BlackBerry CEO John Chen’s demo of the Priv to BNN’s Amber Kanwar, their new Android-based QWERTY phone, should’ve been the bright spot in a bad news-filled day (they’d missed their 2Q15 target, for which the bar was already pretty low). Unfortunately, he was unprepared, improvising, and working with a device that hadn’t yet been fully set up and whose OS was unfamiliar to him.
The Android OS that the Priv runs on was so new to him that he had trouble launching Chrome, which meant that he couldn’t do a proper demo of the keyboard’s capacitive-touch scrolling, and the swiping motions he was using had no effect because they were BlackBerry 10 gestures. The most telling thing, however, was his saying that the Priv “runs Google“.
The “priv [rhymes with give] stands for privacy” line was also painful, and it telegraphs Chen’s general unpreparedness for Amber Kanwar’s questions in the rest of the video. I understand that he’s got a lot on his plate, but maybe it’s time for someone else to do these demos, and let Chen focus on his reputed turnaround magic.

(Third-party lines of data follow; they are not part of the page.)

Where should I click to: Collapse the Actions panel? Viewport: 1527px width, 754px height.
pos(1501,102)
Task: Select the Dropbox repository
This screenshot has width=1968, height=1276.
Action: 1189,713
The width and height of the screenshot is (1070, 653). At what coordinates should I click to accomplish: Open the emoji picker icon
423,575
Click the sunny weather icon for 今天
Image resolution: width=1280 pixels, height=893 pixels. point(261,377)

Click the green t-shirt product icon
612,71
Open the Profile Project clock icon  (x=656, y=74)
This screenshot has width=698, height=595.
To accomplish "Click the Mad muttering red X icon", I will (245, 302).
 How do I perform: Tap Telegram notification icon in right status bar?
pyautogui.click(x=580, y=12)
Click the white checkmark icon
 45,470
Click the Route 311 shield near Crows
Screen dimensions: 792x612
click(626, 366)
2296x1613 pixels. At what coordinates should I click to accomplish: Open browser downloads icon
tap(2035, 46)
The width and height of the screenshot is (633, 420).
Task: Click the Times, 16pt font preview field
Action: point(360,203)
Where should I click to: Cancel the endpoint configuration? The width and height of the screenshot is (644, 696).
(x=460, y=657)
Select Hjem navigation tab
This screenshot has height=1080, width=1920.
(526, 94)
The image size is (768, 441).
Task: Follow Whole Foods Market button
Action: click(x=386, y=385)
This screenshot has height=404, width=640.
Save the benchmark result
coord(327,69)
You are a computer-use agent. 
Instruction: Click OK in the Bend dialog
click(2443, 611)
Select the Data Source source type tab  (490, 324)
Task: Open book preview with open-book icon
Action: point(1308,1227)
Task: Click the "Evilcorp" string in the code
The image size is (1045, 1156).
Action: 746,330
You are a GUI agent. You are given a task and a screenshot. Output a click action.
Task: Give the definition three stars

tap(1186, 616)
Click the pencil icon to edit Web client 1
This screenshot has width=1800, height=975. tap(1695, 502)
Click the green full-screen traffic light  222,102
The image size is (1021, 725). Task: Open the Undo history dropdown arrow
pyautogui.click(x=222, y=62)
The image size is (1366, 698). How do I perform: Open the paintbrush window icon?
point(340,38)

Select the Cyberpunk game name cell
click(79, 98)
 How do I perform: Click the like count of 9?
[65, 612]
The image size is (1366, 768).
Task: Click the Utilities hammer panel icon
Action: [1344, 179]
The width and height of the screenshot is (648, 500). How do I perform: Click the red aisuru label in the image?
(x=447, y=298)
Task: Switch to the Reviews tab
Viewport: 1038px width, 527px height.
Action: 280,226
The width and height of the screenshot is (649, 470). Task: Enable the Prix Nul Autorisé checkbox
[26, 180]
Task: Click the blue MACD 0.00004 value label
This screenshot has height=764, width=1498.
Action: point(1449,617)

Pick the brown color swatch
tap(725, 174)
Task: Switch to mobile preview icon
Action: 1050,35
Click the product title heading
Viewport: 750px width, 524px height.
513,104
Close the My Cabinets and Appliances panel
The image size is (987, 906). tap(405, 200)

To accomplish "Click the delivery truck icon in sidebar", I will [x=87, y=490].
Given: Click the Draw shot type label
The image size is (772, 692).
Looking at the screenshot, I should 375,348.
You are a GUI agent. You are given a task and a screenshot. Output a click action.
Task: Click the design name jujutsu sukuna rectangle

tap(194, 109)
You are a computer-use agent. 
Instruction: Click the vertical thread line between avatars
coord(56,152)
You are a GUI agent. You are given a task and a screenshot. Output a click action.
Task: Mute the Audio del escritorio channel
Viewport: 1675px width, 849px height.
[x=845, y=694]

If you take away just one lesson from this video, let it be this: if you’re expected to demo something that’s new to you (like a new product that uses an operating system you normally don’t use), you need to practice, practice, and practice again. If you want to take away an additional lesson, it’s that you should try to anticipate the questions you’ll be asked, and try to have some answers — or be ready to change the topic.